Last week on Happy Path Programming,
@JamesWard asked me whether AI helps with the proving side of Aver.
I said no. In a meaning that AI writes Aver itself, but is not helping you to prove it later in any way. Today I think that answer was wrong - and weirdly, this is one of the most enjoyable times I’ve been wrong in a long time...
In Aver, the same source file is both a program that runs and a set of laws exported to Lean 4 and Dafny/Z3. I’ve been growing the automatic prover by hand: adding strategies, improving induction cases, closing benchmark tasks one evening at a time. That works, but it scales with my evenings I'd rather spend with my kids on the playground. Meanwhile, LLM-driven proof search keeps improving. I was implicitly treating that as competition: better models generating more proofs, while I slowly grow a handwritten prover.
Today, in a long session with Claude Fable 5, I finally saw the thing I had missed up to this point: Aver already has most of the shape of a trustworthy proof-candidate filter. A candidate law can go through cheap deterministic tests, hostile boundary inputs, Dafny/Z3, Lean, axiom counting, `sorry` checks, and fail-closed gates. The model’s confidence does not matter. The candidate either survives the pipeline or it does not.
The only missing feature was almost hiding in plain sight... Aver’s `verify law` blocks are ALREADY A LEMMA LANGUAGE. But today the prover treats each law too much like a separate island. Proved laws should feed the lemma pool for later laws. The machinery is already close: last week I built lemma-pool plumbing for auto-discovered lemmas. The next step is to let already-proved user-written laws enter the same pool, with strict ordering and no cyclic dependency tricks, which opens a much more interesting loop.
An LLM can try to decompose a hard theorem into small helper laws, directly in Aver, never touching generated Lean or Dafny. Bad candidates usually die in milliseconds on fast VM tests. Survivors go through the real, more expensive verifier chain. Only proved lemmas become available to the next proof attempt.
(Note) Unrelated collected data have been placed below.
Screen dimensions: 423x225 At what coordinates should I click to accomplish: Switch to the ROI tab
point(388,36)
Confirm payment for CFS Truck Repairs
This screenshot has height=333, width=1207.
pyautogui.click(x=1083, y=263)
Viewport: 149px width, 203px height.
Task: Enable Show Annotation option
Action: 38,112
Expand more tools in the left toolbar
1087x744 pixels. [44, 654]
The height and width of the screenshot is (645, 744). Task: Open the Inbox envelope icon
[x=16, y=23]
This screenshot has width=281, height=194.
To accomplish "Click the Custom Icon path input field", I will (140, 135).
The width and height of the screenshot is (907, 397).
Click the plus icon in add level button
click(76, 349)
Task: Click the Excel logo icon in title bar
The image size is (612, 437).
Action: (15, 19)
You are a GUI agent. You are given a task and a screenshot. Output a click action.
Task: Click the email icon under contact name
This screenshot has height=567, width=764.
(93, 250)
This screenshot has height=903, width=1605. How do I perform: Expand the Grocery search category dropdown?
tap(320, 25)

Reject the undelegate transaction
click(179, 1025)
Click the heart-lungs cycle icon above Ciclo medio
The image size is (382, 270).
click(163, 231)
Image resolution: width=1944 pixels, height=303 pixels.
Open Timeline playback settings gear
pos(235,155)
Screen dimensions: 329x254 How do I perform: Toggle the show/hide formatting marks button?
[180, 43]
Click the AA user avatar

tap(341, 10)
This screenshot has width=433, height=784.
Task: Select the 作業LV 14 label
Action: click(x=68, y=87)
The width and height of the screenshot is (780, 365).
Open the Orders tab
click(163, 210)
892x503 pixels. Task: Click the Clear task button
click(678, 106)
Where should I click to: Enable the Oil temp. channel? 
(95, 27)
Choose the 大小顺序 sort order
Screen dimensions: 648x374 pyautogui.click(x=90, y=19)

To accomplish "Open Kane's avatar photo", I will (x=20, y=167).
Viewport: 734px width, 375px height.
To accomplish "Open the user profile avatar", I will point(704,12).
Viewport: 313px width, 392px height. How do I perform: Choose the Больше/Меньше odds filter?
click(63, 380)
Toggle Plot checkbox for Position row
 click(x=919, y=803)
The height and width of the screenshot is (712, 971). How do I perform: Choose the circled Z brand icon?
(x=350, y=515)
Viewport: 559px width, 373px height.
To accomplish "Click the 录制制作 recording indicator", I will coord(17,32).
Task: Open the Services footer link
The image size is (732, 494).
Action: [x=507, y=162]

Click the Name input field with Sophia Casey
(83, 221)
So the fancy new Claude Fable 5 did not give me a magic proof, but it made me notice that the useful thing here is the pipeline around proof attempts: cheap generation, brutal filtering, and a final verdict that does not depend on trusting the generator.
So I think my answer to James was wrong, but in a more interesting way than I expected: AI does not really help Aver’s proving side yet, but Aver may already have the right shape for making AI-written proof attempts useful without trusting them.